Il portavoce militare Jonathan Conricus ha descritto un quadro totalmente diverso del “Venerdì delle bandiere”. Ha riferito di lanci di bombe incendiarie e di un ordigno esplosivo, di tentativi di sfondare le barriere e di entrare nel territorio di Israele. Poi ha lanciato un avvertimento al mondo: «Non lasciatevi ingannare dalla cortina fumogena e dai civili. Le cosiddette dimostrazioni non sono null’altro che un altro tentativo di Hamas di terrorizzare Israele». Il premier Netanyahu, con un post su facebook, si è detto «fiero dei cittadini che sono giunti nel Sud di Israele per sostenere i nostri soldati. Questa è la risposta migliore a quanti vorrebbero denigrare i soldati che difendono il nostro Stato». Si è riferito agli israeliani hanno espresso sostegno ai soldati rispondendo al sit-in di qualche giorno fa della sinistra pacifista contro il tiro al piccione dei cecchini verso i manifestanti di Gaza. Anche il ministro della difesa, Avigdor Lieberman, si è congratulato con i militari. «Voglio ringraziare i nostri soldati e gli ufficiali – ha detto – per il loro lavoro da professionisti e per la loro moralità nella protezione del nostro confine». Lieberman ha dato sostegno alla proposta presentata l’11 aprile alla Knesset dal suo collega di partito (Yisrael Beitenu) Robert Ilatov che, se convertita in legge, punirà con la reclusione da cinque a dieci anni che accuseranno l’esercito israeliano di crimini di guerra attraverso la diffusione di video e altri materiali.

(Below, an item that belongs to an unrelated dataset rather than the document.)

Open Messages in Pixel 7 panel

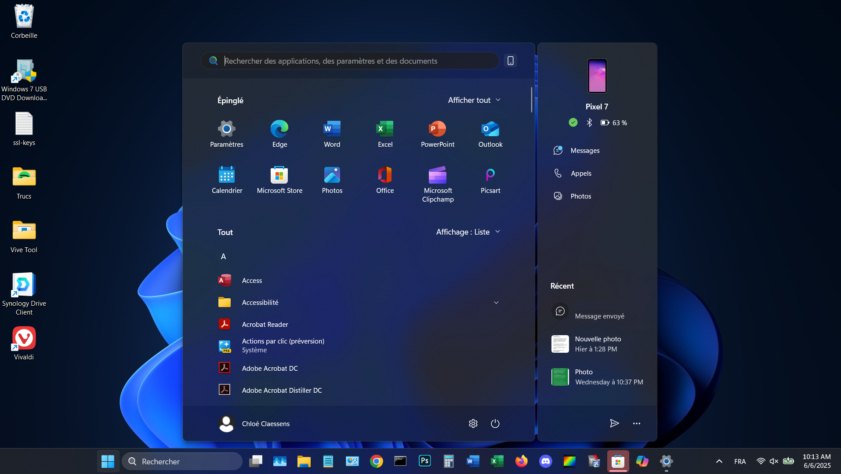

Ilatov prende di mira in particolare le ong israeliane per i diritti umani B’Tselem, Machsom Watch e Breaking the Silence che definisce anti-israeliane e pro-palestinesi. Proprio ieri Breaking The Silence ha pubblicato la presa di posizione di cinque ex cecchini dell’esercito contro le uccisioni di palestinesi disarmati e che non rappresentavano alcun pericolo reale.